| Work order |
All of the entries must be duplicated exactly.

| Task input |
---------------
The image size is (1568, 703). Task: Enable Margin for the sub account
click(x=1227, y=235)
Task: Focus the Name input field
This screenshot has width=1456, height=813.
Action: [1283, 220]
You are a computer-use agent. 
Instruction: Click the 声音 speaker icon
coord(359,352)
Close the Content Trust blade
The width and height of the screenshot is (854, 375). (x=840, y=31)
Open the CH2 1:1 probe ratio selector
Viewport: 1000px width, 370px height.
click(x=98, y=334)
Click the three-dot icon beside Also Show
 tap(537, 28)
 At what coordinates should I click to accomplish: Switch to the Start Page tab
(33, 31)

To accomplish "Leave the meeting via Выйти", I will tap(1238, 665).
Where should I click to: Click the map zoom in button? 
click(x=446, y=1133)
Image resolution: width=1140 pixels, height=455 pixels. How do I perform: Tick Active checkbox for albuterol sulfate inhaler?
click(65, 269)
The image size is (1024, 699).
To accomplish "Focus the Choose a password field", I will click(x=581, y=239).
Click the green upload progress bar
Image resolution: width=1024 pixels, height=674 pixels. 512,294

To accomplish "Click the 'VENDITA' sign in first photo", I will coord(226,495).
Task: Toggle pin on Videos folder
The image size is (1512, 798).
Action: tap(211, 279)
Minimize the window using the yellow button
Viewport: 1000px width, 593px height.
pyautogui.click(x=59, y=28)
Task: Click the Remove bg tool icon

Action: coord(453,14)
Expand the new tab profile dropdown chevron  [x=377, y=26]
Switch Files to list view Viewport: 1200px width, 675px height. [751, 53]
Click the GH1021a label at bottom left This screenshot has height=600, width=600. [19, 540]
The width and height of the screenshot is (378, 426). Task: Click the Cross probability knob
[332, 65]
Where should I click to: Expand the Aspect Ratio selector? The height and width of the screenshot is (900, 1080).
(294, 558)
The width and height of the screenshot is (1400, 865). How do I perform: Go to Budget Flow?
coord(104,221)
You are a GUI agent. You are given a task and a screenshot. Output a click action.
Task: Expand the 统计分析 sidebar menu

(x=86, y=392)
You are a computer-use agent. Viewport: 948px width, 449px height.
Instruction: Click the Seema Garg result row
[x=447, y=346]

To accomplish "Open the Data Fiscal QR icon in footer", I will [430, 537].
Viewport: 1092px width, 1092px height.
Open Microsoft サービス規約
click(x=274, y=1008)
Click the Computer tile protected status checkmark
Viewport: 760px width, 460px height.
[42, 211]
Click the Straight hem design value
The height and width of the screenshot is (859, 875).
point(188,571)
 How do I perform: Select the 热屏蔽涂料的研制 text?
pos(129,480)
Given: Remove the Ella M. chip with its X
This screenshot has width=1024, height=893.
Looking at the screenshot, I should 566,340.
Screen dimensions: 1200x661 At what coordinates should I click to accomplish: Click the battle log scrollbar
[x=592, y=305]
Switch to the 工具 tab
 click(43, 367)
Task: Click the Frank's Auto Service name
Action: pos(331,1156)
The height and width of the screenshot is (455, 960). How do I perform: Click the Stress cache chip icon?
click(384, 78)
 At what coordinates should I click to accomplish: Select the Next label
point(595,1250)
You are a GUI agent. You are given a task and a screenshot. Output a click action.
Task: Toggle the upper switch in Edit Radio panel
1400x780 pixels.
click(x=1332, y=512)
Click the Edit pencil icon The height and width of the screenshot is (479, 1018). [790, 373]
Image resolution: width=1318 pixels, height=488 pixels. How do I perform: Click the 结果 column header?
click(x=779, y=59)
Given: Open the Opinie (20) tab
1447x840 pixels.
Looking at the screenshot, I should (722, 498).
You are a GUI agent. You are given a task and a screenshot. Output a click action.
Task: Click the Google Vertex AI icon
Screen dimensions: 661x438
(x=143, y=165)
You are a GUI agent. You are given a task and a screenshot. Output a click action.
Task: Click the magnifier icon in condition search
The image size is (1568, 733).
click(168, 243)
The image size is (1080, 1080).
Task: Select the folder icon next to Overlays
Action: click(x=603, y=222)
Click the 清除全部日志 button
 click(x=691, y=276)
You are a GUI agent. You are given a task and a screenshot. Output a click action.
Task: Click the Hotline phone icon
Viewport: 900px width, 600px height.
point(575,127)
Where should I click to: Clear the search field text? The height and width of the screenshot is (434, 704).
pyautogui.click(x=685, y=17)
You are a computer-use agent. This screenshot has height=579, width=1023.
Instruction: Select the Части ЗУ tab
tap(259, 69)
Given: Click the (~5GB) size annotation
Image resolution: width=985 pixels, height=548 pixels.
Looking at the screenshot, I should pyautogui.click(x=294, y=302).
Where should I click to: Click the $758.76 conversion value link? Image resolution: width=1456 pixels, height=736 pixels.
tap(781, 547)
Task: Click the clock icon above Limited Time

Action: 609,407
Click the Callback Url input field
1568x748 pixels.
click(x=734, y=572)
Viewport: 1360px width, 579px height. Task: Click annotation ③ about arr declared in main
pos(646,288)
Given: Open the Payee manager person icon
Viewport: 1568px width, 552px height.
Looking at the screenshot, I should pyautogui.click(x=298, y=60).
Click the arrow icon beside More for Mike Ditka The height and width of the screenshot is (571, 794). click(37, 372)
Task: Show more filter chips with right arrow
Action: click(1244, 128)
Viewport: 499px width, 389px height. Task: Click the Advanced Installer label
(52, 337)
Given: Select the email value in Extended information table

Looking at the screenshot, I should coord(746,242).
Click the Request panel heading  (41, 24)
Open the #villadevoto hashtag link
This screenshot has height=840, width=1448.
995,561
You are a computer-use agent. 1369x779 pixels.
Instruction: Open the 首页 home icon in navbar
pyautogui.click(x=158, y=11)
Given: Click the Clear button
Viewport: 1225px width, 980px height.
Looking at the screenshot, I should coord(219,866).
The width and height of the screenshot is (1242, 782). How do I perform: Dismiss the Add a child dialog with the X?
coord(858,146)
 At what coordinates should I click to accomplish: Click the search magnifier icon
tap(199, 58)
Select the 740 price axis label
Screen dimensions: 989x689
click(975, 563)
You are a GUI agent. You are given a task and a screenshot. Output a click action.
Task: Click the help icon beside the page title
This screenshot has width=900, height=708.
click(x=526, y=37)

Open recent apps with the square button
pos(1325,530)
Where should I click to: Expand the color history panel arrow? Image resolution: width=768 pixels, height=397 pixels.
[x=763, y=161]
---------------
| Solution for this exercise |
The image size is (1568, 703). Task: Enable Margin for the sub account
click(x=1227, y=235)
Task: Focus the Name input field
This screenshot has width=1456, height=813.
Action: [1283, 220]
You are a computer-use agent. 
Instruction: Click the 声音 speaker icon
coord(359,352)
Close the Content Trust blade
The width and height of the screenshot is (854, 375). (x=840, y=31)
Open the CH2 1:1 probe ratio selector
Viewport: 1000px width, 370px height.
click(x=98, y=334)
Click the three-dot icon beside Also Show
 tap(537, 28)
 At what coordinates should I click to accomplish: Switch to the Start Page tab
(33, 31)

To accomplish "Leave the meeting via Выйти", I will tap(1238, 665).
Where should I click to: Click the map zoom in button? 
click(x=446, y=1133)
Image resolution: width=1140 pixels, height=455 pixels. How do I perform: Tick Active checkbox for albuterol sulfate inhaler?
click(65, 269)
The image size is (1024, 699).
To accomplish "Focus the Choose a password field", I will click(x=581, y=239).
Click the green upload progress bar
Image resolution: width=1024 pixels, height=674 pixels. 512,294

To accomplish "Click the 'VENDITA' sign in first photo", I will coord(226,495).
Task: Toggle pin on Videos folder
The image size is (1512, 798).
Action: tap(211, 279)
Minimize the window using the yellow button
Viewport: 1000px width, 593px height.
pyautogui.click(x=59, y=28)
Task: Click the Remove bg tool icon

Action: coord(453,14)
Expand the new tab profile dropdown chevron  [x=377, y=26]
Switch Files to list view Viewport: 1200px width, 675px height. [751, 53]
Click the GH1021a label at bottom left This screenshot has height=600, width=600. [19, 540]
The width and height of the screenshot is (378, 426). Task: Click the Cross probability knob
[332, 65]
Where should I click to: Expand the Aspect Ratio selector? The height and width of the screenshot is (900, 1080).
(294, 558)
The width and height of the screenshot is (1400, 865). How do I perform: Go to Budget Flow?
coord(104,221)
You are a GUI agent. You are given a task and a screenshot. Output a click action.
Task: Expand the 统计分析 sidebar menu

(x=86, y=392)
You are a computer-use agent. Viewport: 948px width, 449px height.
Instruction: Click the Seema Garg result row
[x=447, y=346]

To accomplish "Open the Data Fiscal QR icon in footer", I will [430, 537].
Viewport: 1092px width, 1092px height.
Open Microsoft サービス規約
click(x=274, y=1008)
Click the Computer tile protected status checkmark
Viewport: 760px width, 460px height.
[42, 211]
Click the Straight hem design value
The height and width of the screenshot is (859, 875).
point(188,571)
 How do I perform: Select the 热屏蔽涂料的研制 text?
pos(129,480)
Given: Remove the Ella M. chip with its X
This screenshot has width=1024, height=893.
Looking at the screenshot, I should 566,340.
Screen dimensions: 1200x661 At what coordinates should I click to accomplish: Click the battle log scrollbar
[x=592, y=305]
Switch to the 工具 tab
 click(43, 367)
Task: Click the Frank's Auto Service name
Action: pos(331,1156)
The height and width of the screenshot is (455, 960). How do I perform: Click the Stress cache chip icon?
click(384, 78)
 At what coordinates should I click to accomplish: Select the Next label
point(595,1250)
You are a GUI agent. You are given a task and a screenshot. Output a click action.
Task: Toggle the upper switch in Edit Radio panel
1400x780 pixels.
click(x=1332, y=512)
Click the Edit pencil icon The height and width of the screenshot is (479, 1018). [790, 373]
Image resolution: width=1318 pixels, height=488 pixels. How do I perform: Click the 结果 column header?
click(x=779, y=59)
Given: Open the Opinie (20) tab
1447x840 pixels.
Looking at the screenshot, I should (722, 498).
You are a GUI agent. You are given a task and a screenshot. Output a click action.
Task: Click the Google Vertex AI icon
Screen dimensions: 661x438
(x=143, y=165)
You are a GUI agent. You are given a task and a screenshot. Output a click action.
Task: Click the magnifier icon in condition search
The image size is (1568, 733).
click(168, 243)
The image size is (1080, 1080).
Task: Select the folder icon next to Overlays
Action: click(x=603, y=222)
Click the 清除全部日志 button
 click(x=691, y=276)
You are a GUI agent. You are given a task and a screenshot. Output a click action.
Task: Click the Hotline phone icon
Viewport: 900px width, 600px height.
point(575,127)
Where should I click to: Clear the search field text? The height and width of the screenshot is (434, 704).
pyautogui.click(x=685, y=17)
You are a computer-use agent. This screenshot has height=579, width=1023.
Instruction: Select the Части ЗУ tab
tap(259, 69)
Given: Click the (~5GB) size annotation
Image resolution: width=985 pixels, height=548 pixels.
Looking at the screenshot, I should pyautogui.click(x=294, y=302).
Where should I click to: Click the $758.76 conversion value link? Image resolution: width=1456 pixels, height=736 pixels.
tap(781, 547)
Task: Click the clock icon above Limited Time

Action: 609,407
Click the Callback Url input field
1568x748 pixels.
click(x=734, y=572)
Viewport: 1360px width, 579px height. Task: Click annotation ③ about arr declared in main
pos(646,288)
Given: Open the Payee manager person icon
Viewport: 1568px width, 552px height.
Looking at the screenshot, I should pyautogui.click(x=298, y=60).
Click the arrow icon beside More for Mike Ditka The height and width of the screenshot is (571, 794). click(37, 372)
Task: Show more filter chips with right arrow
Action: click(1244, 128)
Viewport: 499px width, 389px height. Task: Click the Advanced Installer label
(52, 337)
Given: Select the email value in Extended information table

Looking at the screenshot, I should coord(746,242).
Click the Request panel heading  (41, 24)
Open the #villadevoto hashtag link
This screenshot has height=840, width=1448.
995,561
You are a computer-use agent. 1369x779 pixels.
Instruction: Open the 首页 home icon in navbar
pyautogui.click(x=158, y=11)
Given: Click the Clear button
Viewport: 1225px width, 980px height.
Looking at the screenshot, I should coord(219,866).
The width and height of the screenshot is (1242, 782). How do I perform: Dismiss the Add a child dialog with the X?
coord(858,146)
 At what coordinates should I click to accomplish: Click the search magnifier icon
tap(199, 58)
Select the 740 price axis label
Screen dimensions: 989x689
click(975, 563)
You are a GUI agent. You are given a task and a screenshot. Output a click action.
Task: Click the help icon beside the page title
This screenshot has width=900, height=708.
click(x=526, y=37)

Open recent apps with the square button
pos(1325,530)
Where should I click to: Expand the color history panel arrow? Image resolution: width=768 pixels, height=397 pixels.
[x=763, y=161]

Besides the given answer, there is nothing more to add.